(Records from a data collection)
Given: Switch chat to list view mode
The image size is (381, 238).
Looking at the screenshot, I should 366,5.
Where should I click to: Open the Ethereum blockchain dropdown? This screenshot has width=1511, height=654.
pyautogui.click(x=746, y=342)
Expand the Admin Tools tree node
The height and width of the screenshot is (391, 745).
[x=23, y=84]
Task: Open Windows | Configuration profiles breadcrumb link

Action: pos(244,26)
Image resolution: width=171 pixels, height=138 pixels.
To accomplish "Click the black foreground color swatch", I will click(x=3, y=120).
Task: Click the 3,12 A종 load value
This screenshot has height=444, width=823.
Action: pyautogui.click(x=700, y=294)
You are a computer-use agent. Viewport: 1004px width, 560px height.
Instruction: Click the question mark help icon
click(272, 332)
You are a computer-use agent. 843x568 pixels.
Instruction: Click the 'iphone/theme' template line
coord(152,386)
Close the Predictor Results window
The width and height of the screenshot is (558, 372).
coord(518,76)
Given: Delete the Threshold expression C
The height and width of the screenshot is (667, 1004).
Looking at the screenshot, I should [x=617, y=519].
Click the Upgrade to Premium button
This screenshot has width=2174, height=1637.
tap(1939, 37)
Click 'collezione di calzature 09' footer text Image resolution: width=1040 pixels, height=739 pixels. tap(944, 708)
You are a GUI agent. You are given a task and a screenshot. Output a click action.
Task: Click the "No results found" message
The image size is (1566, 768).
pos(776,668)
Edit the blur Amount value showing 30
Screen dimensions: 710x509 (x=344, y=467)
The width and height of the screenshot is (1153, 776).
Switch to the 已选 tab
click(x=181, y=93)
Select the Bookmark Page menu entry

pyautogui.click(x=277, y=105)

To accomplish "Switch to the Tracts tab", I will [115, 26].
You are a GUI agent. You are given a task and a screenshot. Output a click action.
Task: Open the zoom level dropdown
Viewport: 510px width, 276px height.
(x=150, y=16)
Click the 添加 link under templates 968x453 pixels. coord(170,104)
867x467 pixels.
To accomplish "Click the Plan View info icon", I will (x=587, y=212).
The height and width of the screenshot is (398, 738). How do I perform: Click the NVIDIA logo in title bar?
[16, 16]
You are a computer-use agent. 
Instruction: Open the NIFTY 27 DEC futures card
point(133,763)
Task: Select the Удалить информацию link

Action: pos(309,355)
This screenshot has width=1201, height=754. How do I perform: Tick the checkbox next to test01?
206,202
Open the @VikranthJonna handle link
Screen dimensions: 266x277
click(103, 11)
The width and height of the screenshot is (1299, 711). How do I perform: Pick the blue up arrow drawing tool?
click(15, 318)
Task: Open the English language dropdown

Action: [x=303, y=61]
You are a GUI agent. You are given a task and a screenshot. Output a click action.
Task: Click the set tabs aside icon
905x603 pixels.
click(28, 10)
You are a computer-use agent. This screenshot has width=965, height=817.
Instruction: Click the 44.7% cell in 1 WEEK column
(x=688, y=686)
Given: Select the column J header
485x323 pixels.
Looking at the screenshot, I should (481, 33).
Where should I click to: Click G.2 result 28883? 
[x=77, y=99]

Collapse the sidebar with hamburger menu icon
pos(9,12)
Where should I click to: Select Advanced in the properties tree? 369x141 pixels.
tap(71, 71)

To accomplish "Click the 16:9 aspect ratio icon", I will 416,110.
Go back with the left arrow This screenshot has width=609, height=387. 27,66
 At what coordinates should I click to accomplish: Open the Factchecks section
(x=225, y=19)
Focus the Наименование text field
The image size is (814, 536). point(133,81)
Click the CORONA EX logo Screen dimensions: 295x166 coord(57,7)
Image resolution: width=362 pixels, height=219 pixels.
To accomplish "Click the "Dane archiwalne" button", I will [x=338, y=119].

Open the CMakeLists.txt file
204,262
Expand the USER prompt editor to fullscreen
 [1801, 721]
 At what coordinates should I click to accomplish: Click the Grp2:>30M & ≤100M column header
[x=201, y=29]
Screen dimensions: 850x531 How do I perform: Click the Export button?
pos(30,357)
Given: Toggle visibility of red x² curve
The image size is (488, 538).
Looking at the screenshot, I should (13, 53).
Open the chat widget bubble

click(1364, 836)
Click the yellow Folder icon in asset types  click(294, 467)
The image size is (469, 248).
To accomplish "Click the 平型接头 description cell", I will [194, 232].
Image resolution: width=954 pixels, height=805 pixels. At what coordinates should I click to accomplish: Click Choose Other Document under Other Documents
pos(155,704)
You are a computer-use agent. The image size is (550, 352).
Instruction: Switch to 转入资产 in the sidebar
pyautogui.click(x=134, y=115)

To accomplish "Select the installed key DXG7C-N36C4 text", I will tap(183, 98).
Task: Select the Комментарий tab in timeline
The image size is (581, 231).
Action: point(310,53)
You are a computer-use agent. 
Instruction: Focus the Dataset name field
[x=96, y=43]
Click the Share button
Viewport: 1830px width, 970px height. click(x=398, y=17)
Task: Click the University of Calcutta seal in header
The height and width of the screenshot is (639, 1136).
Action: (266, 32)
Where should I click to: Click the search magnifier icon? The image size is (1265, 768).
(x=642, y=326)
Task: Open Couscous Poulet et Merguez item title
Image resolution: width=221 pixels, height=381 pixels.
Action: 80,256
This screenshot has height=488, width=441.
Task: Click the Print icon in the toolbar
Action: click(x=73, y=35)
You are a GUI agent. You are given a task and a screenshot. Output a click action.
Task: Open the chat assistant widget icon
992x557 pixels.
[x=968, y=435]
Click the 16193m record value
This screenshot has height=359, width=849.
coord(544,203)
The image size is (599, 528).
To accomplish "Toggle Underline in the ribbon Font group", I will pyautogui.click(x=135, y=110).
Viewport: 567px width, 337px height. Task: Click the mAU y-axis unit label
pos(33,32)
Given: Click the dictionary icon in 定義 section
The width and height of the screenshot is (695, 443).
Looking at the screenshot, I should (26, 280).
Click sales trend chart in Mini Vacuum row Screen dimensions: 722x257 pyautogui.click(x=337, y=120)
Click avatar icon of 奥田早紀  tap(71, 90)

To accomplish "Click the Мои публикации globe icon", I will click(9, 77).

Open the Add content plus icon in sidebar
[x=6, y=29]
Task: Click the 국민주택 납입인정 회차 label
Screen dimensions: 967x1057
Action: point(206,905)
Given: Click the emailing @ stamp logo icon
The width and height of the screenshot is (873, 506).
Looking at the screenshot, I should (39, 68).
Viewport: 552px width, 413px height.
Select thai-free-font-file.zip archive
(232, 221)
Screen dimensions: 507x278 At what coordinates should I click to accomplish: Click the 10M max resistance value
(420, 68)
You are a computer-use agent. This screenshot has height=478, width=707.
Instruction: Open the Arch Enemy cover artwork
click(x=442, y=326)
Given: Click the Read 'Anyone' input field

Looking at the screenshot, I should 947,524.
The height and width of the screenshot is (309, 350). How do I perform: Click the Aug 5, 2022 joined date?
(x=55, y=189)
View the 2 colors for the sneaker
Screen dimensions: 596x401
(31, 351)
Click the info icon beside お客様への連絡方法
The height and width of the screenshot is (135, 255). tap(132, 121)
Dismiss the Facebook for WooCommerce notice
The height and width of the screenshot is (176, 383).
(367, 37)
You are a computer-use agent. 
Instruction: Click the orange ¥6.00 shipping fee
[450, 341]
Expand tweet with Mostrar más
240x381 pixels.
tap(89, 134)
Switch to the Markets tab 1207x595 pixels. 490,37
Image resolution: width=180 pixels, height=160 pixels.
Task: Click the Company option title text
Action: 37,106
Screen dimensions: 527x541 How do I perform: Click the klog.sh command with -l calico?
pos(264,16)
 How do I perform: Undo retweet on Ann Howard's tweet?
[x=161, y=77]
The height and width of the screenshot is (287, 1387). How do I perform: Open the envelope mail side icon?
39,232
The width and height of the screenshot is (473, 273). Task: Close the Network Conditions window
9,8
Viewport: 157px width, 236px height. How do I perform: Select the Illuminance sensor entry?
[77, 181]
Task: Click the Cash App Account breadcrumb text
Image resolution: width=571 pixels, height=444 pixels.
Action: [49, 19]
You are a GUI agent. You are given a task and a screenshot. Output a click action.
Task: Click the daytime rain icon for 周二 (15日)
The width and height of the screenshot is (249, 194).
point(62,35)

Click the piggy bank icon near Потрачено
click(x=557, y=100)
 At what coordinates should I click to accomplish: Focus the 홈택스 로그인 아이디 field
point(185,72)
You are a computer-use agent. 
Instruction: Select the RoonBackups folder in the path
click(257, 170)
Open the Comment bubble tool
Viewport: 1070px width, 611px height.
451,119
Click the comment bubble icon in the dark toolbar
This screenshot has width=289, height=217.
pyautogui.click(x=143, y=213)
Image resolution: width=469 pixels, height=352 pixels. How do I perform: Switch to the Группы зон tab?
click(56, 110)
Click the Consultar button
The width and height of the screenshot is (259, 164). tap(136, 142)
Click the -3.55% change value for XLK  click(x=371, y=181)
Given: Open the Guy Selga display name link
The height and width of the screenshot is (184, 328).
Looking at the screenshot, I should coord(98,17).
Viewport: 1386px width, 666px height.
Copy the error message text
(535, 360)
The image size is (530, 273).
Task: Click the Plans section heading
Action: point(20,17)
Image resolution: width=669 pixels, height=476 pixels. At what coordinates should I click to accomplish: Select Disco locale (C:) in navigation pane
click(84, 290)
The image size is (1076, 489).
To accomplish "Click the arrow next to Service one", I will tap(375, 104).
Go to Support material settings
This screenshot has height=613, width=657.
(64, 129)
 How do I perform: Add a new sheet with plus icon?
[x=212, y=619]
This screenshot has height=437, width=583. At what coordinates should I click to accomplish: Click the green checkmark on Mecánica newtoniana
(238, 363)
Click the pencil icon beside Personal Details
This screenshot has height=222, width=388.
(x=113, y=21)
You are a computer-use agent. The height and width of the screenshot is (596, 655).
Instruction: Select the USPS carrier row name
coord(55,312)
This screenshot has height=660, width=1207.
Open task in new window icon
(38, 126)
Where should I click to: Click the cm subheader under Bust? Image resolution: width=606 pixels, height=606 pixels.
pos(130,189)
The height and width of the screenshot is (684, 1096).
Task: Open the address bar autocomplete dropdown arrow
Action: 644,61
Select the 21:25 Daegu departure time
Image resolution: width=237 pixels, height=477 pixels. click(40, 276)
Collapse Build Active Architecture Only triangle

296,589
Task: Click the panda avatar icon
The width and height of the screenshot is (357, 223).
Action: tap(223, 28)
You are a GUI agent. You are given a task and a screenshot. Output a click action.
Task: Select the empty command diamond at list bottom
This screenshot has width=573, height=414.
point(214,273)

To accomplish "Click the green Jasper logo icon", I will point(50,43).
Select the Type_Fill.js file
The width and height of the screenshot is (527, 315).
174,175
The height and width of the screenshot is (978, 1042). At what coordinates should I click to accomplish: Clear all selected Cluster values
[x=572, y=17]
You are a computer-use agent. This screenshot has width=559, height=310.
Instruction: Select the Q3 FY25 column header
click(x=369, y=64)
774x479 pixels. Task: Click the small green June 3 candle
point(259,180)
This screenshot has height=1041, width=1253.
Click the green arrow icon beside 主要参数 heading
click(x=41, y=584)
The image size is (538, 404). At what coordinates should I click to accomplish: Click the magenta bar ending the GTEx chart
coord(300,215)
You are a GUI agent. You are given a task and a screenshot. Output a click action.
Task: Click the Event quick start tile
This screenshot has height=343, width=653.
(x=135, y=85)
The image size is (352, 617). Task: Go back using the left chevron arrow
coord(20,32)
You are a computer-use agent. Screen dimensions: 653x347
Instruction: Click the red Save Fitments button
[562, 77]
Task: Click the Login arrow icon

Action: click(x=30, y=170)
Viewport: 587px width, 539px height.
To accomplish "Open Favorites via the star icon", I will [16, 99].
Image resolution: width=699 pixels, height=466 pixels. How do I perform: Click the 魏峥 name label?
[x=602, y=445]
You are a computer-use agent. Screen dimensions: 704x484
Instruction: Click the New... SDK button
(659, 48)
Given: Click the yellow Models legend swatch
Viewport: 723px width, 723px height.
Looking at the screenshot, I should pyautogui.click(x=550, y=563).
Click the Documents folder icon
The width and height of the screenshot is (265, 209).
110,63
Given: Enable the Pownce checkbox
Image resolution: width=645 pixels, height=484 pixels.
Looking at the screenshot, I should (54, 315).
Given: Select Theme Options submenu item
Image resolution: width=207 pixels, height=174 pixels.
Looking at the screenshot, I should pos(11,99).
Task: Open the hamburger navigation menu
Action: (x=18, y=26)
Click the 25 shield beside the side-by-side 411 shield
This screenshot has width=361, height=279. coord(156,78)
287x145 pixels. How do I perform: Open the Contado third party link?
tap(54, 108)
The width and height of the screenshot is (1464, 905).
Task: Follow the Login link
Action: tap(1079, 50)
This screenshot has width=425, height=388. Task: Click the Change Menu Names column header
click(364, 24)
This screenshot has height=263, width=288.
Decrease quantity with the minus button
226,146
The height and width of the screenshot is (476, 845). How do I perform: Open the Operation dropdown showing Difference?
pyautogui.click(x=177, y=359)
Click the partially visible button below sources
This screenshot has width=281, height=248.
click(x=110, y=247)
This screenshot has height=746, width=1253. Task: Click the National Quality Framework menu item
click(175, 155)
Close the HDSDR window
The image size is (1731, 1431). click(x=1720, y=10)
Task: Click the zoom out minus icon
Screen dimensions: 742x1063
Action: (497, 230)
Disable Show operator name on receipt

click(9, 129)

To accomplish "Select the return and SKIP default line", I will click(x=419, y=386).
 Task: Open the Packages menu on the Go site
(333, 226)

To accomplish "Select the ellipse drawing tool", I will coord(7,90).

WORK INSTRUCTIONS
Return, exactly as they stand, the lines from the start of the records above through the line with "Image resolution: width=171", both ends included, and no other lines.

TASK ANSWER
Given: Switch chat to list view mode
The image size is (381, 238).
Looking at the screenshot, I should 366,5.
Where should I click to: Open the Ethereum blockchain dropdown? This screenshot has width=1511, height=654.
pyautogui.click(x=746, y=342)
Expand the Admin Tools tree node
The height and width of the screenshot is (391, 745).
[x=23, y=84]
Task: Open Windows | Configuration profiles breadcrumb link

Action: pos(244,26)
Image resolution: width=171 pixels, height=138 pixels.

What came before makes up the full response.